(Pixel coordinate grounding data)
※

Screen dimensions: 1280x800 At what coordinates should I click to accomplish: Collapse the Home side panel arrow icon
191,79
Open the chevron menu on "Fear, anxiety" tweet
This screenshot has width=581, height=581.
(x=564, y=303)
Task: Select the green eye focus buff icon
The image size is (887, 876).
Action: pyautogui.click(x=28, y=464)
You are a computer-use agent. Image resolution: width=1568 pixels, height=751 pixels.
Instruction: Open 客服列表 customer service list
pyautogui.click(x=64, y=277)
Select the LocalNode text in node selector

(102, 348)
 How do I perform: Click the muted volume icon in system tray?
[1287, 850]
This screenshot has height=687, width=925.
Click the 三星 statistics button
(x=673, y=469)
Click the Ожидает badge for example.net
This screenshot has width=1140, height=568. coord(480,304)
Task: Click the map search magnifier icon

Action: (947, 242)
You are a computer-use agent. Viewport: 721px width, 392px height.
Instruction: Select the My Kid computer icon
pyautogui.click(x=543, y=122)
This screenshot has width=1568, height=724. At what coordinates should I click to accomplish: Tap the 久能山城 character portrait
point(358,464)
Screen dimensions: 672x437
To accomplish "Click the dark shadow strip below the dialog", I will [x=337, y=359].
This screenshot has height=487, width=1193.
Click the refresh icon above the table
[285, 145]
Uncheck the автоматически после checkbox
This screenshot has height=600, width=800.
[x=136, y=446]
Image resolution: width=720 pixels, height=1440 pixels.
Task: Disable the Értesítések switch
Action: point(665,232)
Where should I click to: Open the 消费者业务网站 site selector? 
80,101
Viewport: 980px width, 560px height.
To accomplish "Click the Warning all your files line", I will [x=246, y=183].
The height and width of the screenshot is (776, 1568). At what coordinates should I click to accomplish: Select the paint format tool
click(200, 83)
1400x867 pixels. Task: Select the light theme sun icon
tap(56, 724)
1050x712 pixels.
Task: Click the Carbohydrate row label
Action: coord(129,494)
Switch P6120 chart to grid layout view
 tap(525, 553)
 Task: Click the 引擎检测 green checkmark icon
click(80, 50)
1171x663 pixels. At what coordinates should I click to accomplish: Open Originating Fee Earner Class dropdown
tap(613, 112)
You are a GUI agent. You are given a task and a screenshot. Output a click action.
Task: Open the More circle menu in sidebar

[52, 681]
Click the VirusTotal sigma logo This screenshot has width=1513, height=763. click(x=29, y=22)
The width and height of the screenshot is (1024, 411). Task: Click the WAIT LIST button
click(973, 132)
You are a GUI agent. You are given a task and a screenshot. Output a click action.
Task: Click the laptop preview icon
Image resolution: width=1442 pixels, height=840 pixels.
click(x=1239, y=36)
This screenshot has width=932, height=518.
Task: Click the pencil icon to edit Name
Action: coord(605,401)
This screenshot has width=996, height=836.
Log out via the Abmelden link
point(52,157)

※

▶ [To do]: List the lines of the records where "will" occurs.

▶ [Finished exercise]:
To accomplish "Click the dark shadow strip below the dialog", I will [x=337, y=359].
To accomplish "Click the Warning all your files line", I will [x=246, y=183].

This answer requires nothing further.